Terus terang banyak orang Kristen, termasuk sebagian kita, yang masih asing dengan Tuhan, sehingga Kerajaan Surga juga asing terhadap kita. Kita bertuhan hanya pada waktu kita ke gereja mengikuti liturgi, dan di gereja pun belum tentu seseorang itu fokus. Pada umumnya gagal fokus. Maka, mesti kita memiliki relasi dengan Tuhan setiap saat. Tidak ada wilayah blankspot dengan Tuhan. Selalu ada hubungan. Itu yang dimaksud Alkitab sebagai “Berdoalah tiada berkeputusan.” Doa tiada berkeputusan, bukan berarti kita hanya melipat tangan, berlutut di ruang doa, melainkan kita harus ada dalam kesadaran bahwa kita sedang menuju Rumah Bapa.

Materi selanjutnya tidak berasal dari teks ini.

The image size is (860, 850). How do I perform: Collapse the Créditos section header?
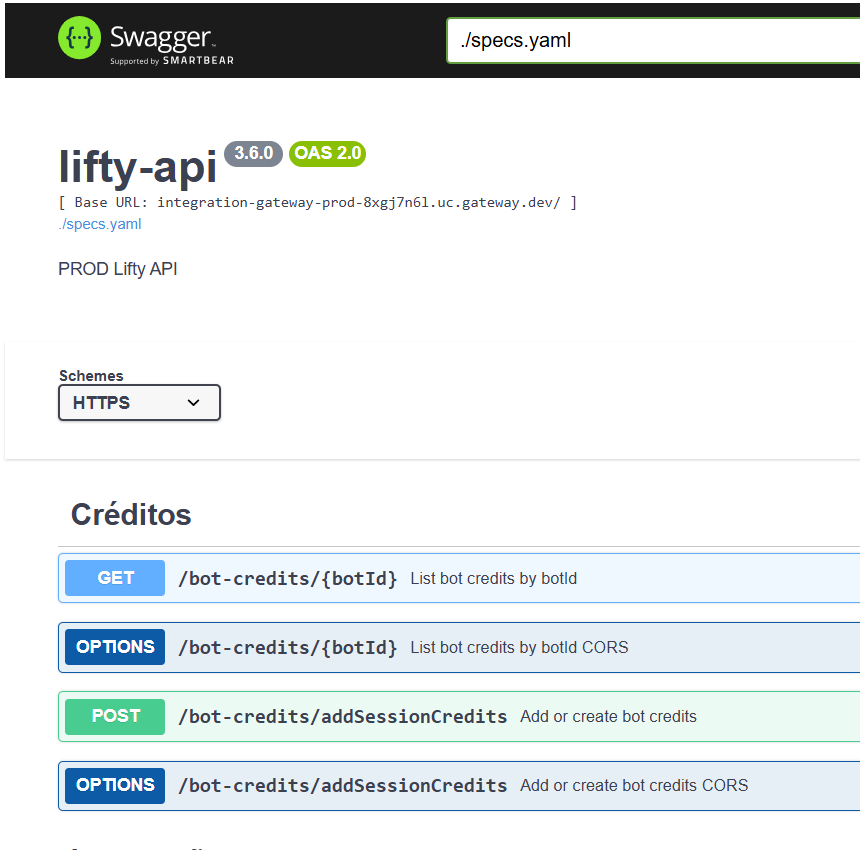(x=131, y=515)
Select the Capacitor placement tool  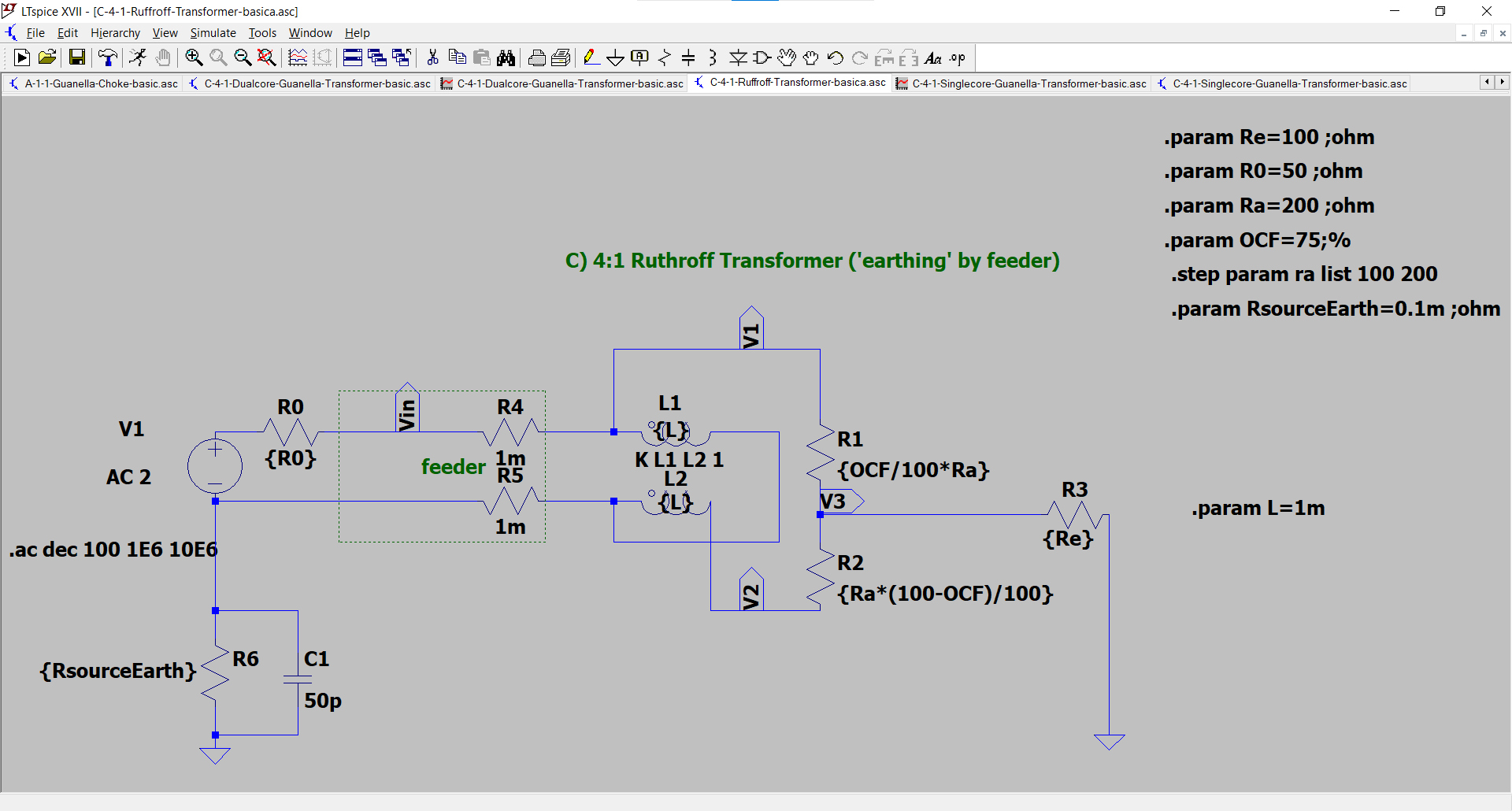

Kita adalah musafir-musafir yang sedang menuju Rumah Bapa, dan memang semua kita sedang ada dalam perjalanan, yang pasti kita akan ada di ujung perjalanan tersebut. Dan di akhir perjalanan hidup kita, kiranya kita disambut Tuhan, karena Kerajaan Surga mengenal kita. Jadi kita jangan hanya beragama Kristen, tetapi kita harus memiliki hubungan dengan Tuhan setiap saat, dan itu harus dilatih dari menit ke menit. Orang yang hidup di hadirat Tuhan, pasti beda; dalam sukacitanya, cahaya hidupnya, keberaniannya menghadapi pergumulan. Bagi seorang hamba Tuhan, ‘basahnya’ waktu dia berdoa atau menyanyi atau menyembah itu nampak.
Tanpa kita sadari, sering kita bersikap tidak setia kepada Tuhan. Puji Tuhan, walaupun kita tidak setia, Tuhan tetap setia. Dan sekarang, setelah kita mengerti hal ini, selain kita berkata “Jangan tinggalkan aku, Tuhan,” kita juga berkata kepada diri sendiri, “Jangan tinggalkan Tuhan.” Jangan tinggalkan Tuhan, bukan hanya tetap menjadi Kristen atau ke gereja, tapi setiap saat memiliki koneksi, memiliki hubungan dengan Tuhan. Sejatinya, kita mau cari apa sih hidup ini? Apa sih yang kita harapkan? Apa yang kita usahakan, kita upayakan, pada akhirnya akan kita lepas, atau harus dilepaskan. Siapa pun yang ada di sekitar kita, yang kita miliki, dan merasa memiliki kita, juga harus dilepaskan. Ini bukan berarti kita berpikir fatalistik, karena kita tetap harus berpikir realistis.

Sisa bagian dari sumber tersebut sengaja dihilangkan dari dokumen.